Talking about a recession isn’t always enjoyable. But it’s a situation that inevitably requires a shift in strategy and mindset to continue finding success in the face of economic headwinds.

Defined technically as a period of a significant decline in economic activity, a recession (and the looming potential for one) directly affects marketing.

In particular, B2B marketers face a unique challenge in identifying a downturn – with sales cycles expanding beyond 6, 12 or more months into the future and lacking evident shifts. Whereas, B2C and D2C marketers can feel it more quickly when complete verticals go south.

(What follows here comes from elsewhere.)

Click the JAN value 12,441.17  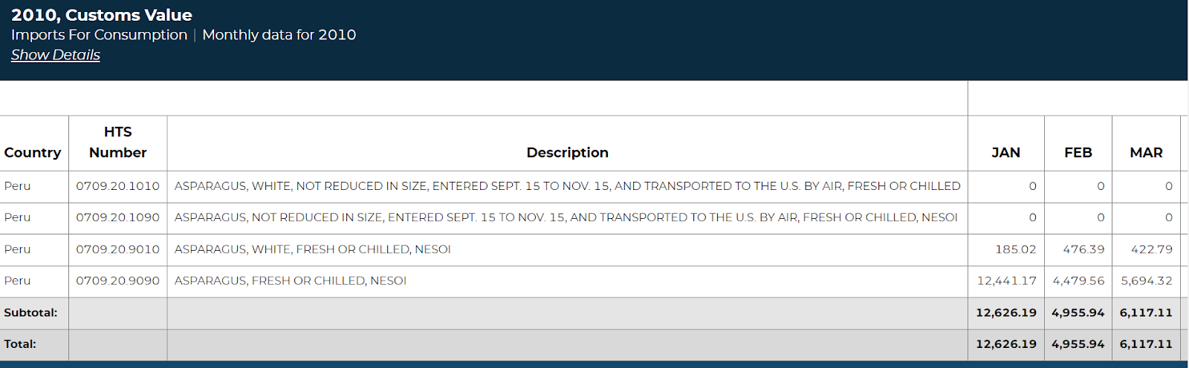click(1006, 281)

In this article, we’ll unpack how a looming recession impacts B2B marketers and the key factors to consider to successfully navigate this landscape.

What did B2B marketers do last time?
You must know the past to understand your present and future. There have been plenty of recessions – some fairly recently.

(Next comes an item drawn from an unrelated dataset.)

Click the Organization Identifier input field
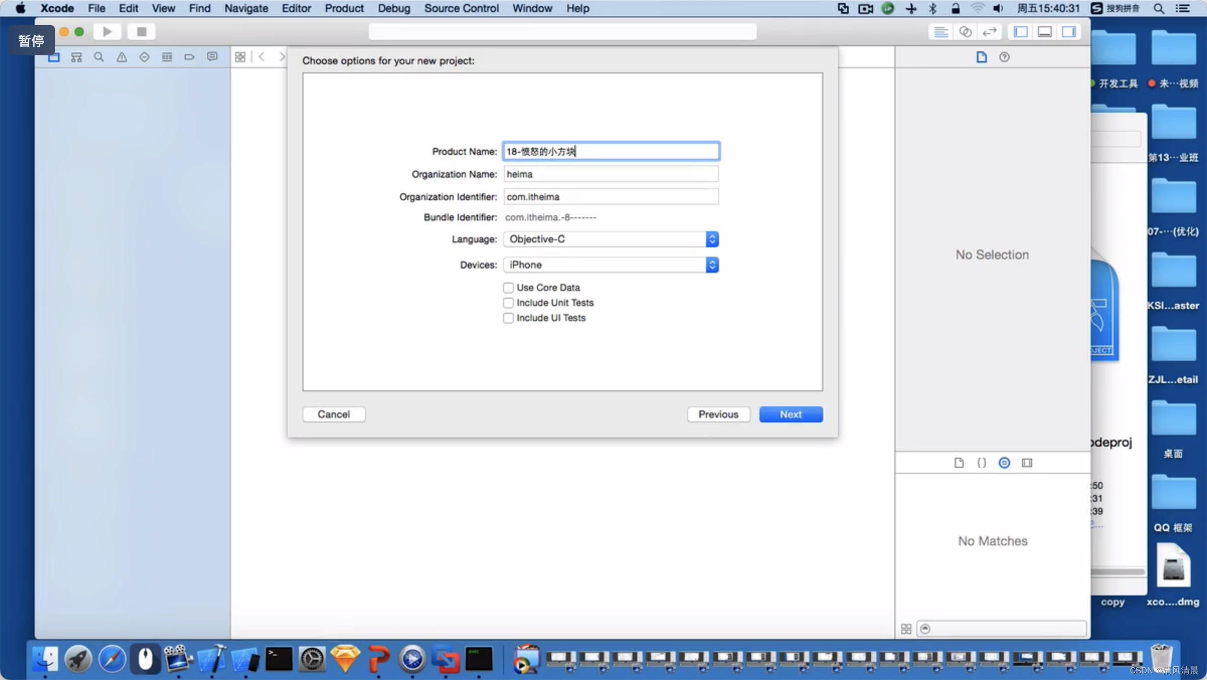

In 2007–2009, we experienced the Great Recession in which the mortgage crisis led to the collapse of the housing market bubble. While it may have ended for the U.S. in 2009, the ripple effects were felt in some European countries for years.

Countries defaulted on their national debt and had to be bailed out by the European Union, resulting in those countries enacting austerity measures to repay their debts, according to History.

Hindsight is 20/20. And when it comes to learning from past mistakes, there’s a clear connection to be made between:

Those who increase (or at least maintain) advertising budgets.
And those who cut or stop marketing efforts altogether.
When faced with a potential downturn, brands that committed to advertising and marketing efforts rebounded faster and recovered quicker than those that opted to pull back.

During the 1990-1991 recession, McDonald’s decreased its advertising and promotion budget, while Pizza Hut and Taco Bell did the complete opposite, according to Pathfind.

This allowed Pizza Hut and Taco Bell to increase sales by 61% and 40%, respectively, while McDonald’s saw 28% fewer sales.

What do B2B buyers want now?
COVID-19 is one key element that differentiates this potential recession from the others.

We just experienced a global pandemic that permanently altered the entire spectrum of consumer and business decisions.

As a result, we will need to navigate key shifts in the B2B buyer behavior and landscape.